[Records from a collection]

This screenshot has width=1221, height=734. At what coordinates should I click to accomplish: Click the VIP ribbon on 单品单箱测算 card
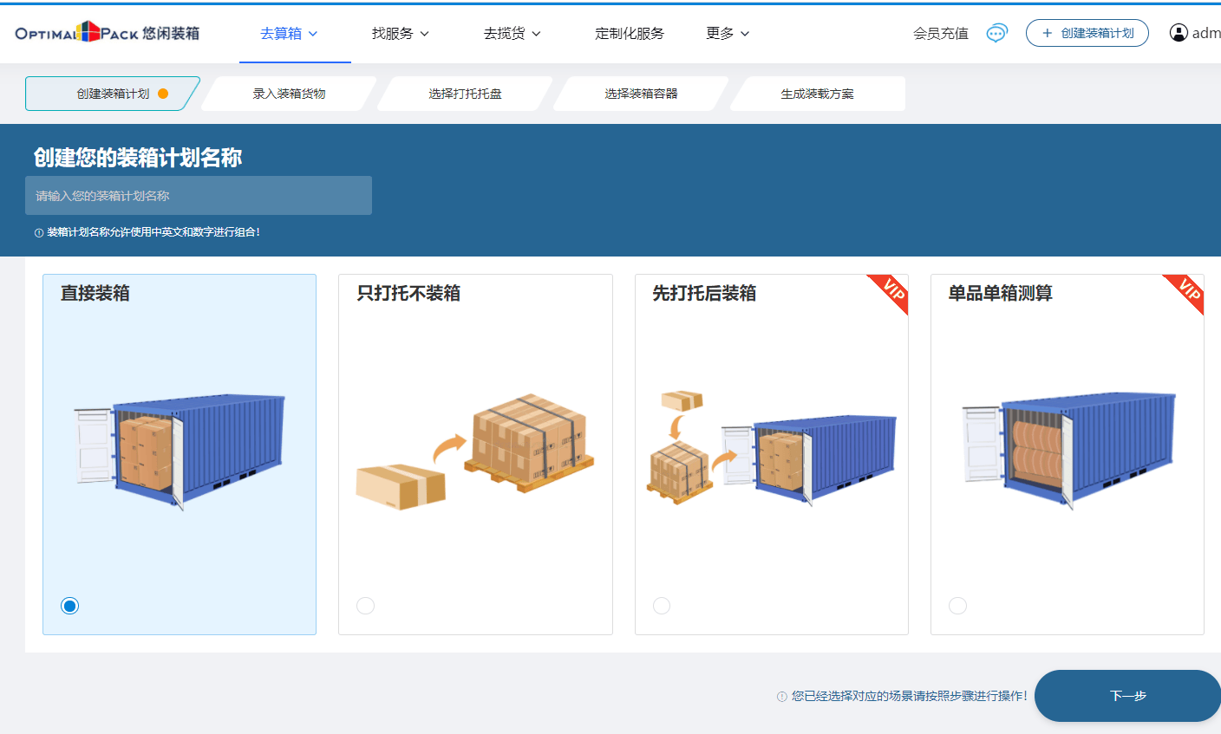coord(1186,291)
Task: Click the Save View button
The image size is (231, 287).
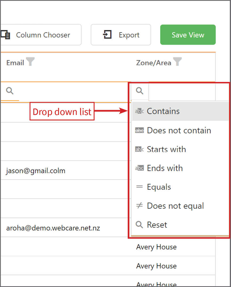Action: (188, 35)
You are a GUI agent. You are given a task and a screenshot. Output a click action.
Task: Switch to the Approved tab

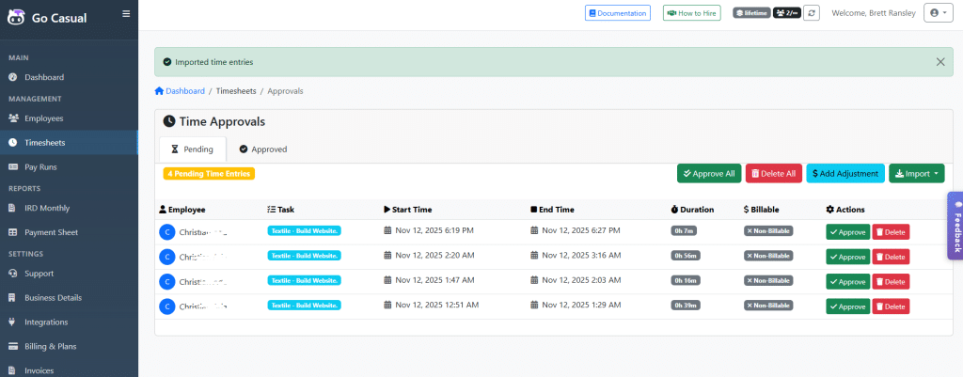coord(262,149)
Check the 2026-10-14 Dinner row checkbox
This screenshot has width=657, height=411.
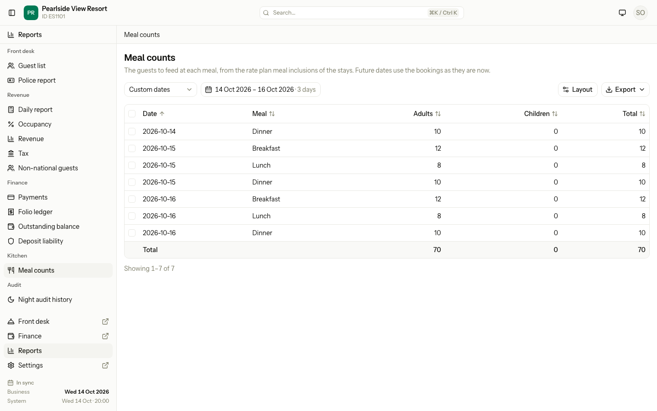(132, 132)
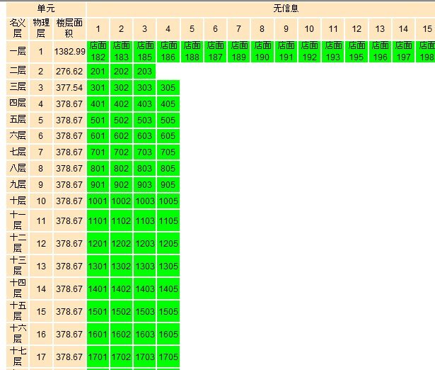Click room 801 cell
The height and width of the screenshot is (370, 435).
pos(98,169)
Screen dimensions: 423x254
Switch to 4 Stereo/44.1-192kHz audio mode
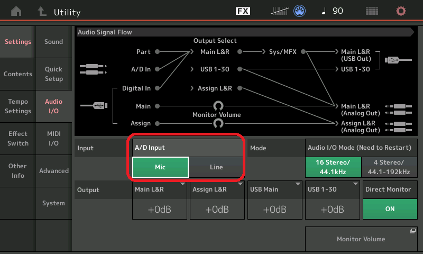click(x=389, y=167)
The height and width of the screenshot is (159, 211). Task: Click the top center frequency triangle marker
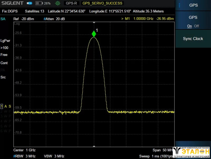(x=94, y=23)
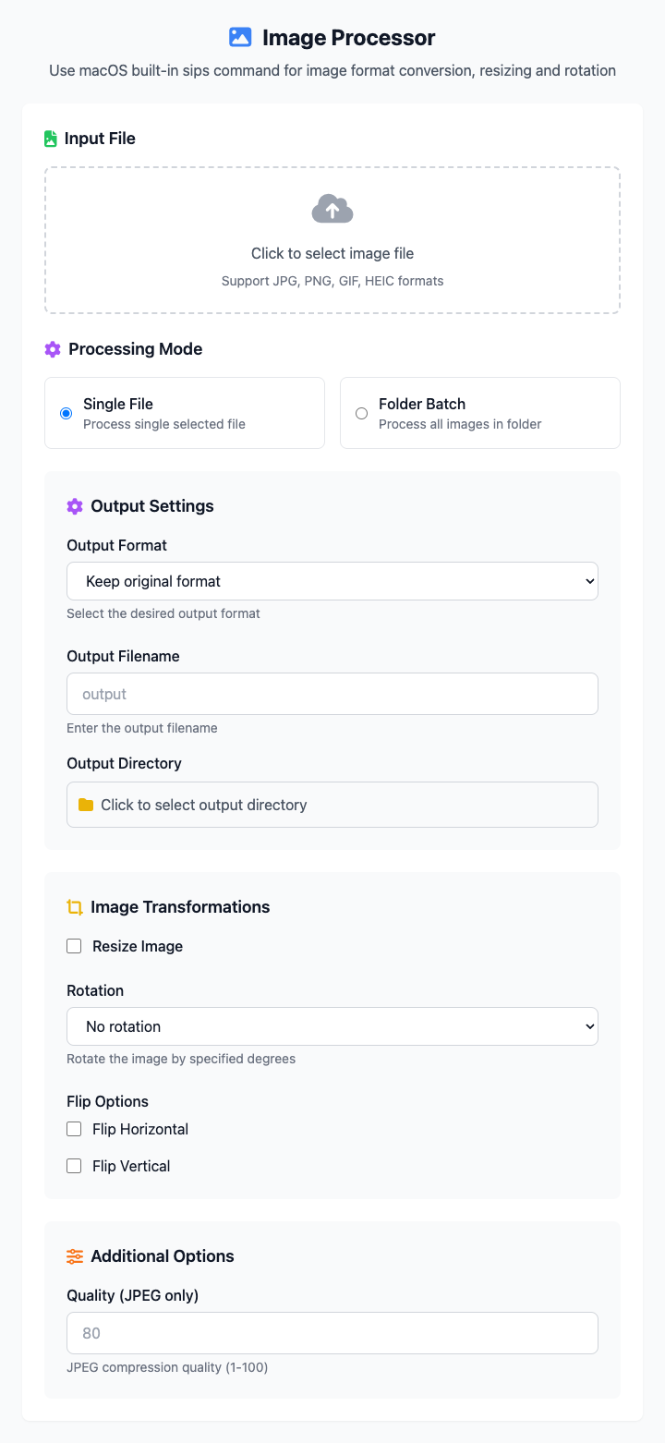This screenshot has width=665, height=1443.
Task: Check the Flip Vertical option
Action: [x=74, y=1166]
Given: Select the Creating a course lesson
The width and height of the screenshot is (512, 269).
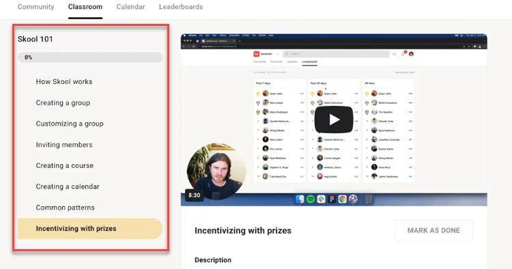Looking at the screenshot, I should [65, 165].
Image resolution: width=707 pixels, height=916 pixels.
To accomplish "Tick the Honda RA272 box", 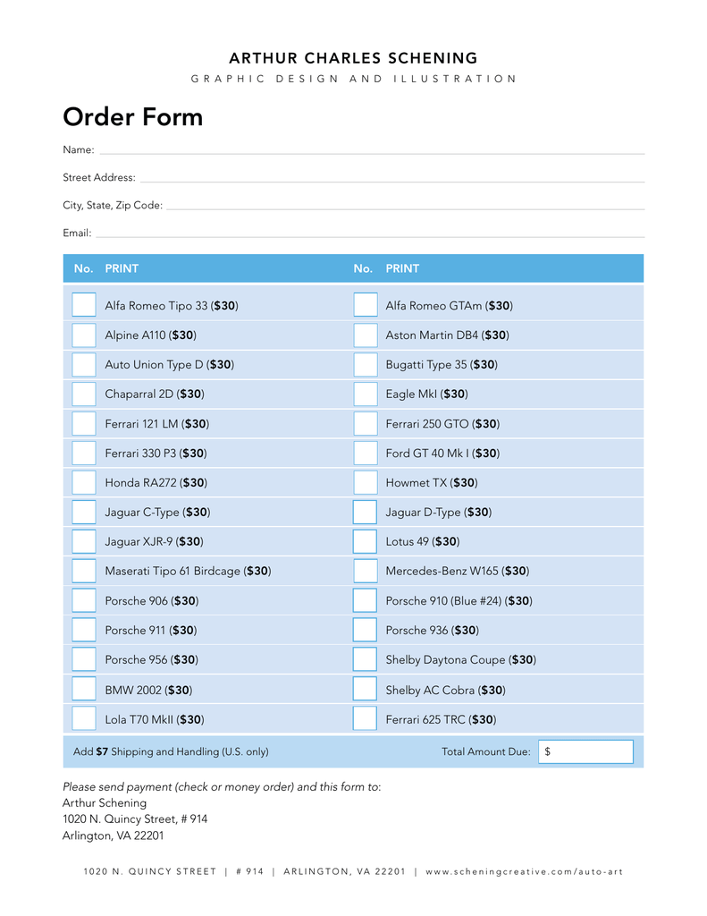I will point(84,482).
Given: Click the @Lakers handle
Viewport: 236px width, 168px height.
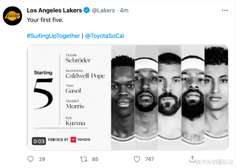Looking at the screenshot, I should click(103, 11).
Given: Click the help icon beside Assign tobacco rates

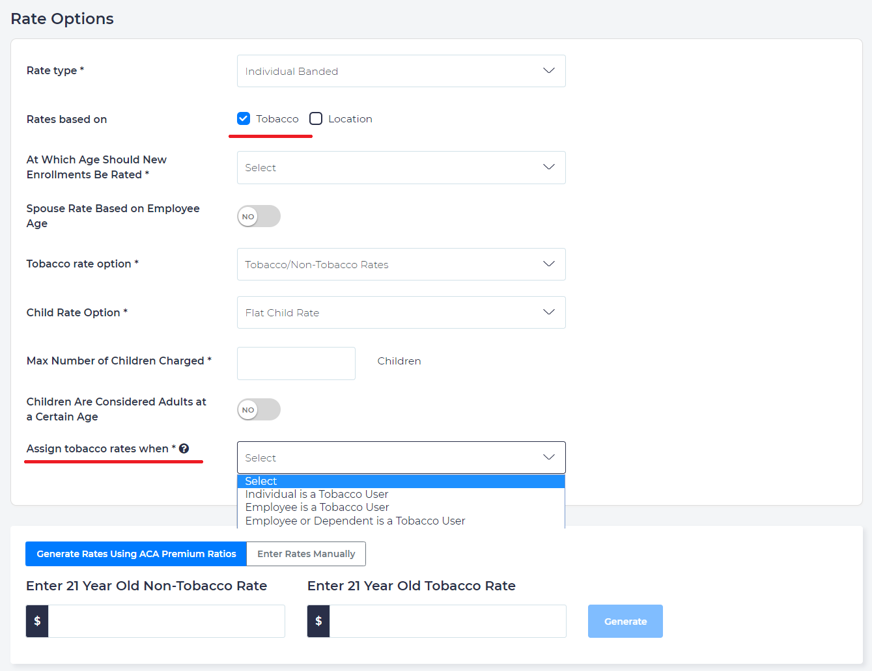Looking at the screenshot, I should pos(184,448).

- **DIRECTIONS**:
From the line containing "Given: Click the help" through the final line of the records, write out each line exactly, and include no pictures.

- **RESPONSE TO THE EXERCISE**:
Given: Click the help icon beside Assign tobacco rates

Looking at the screenshot, I should pos(184,448).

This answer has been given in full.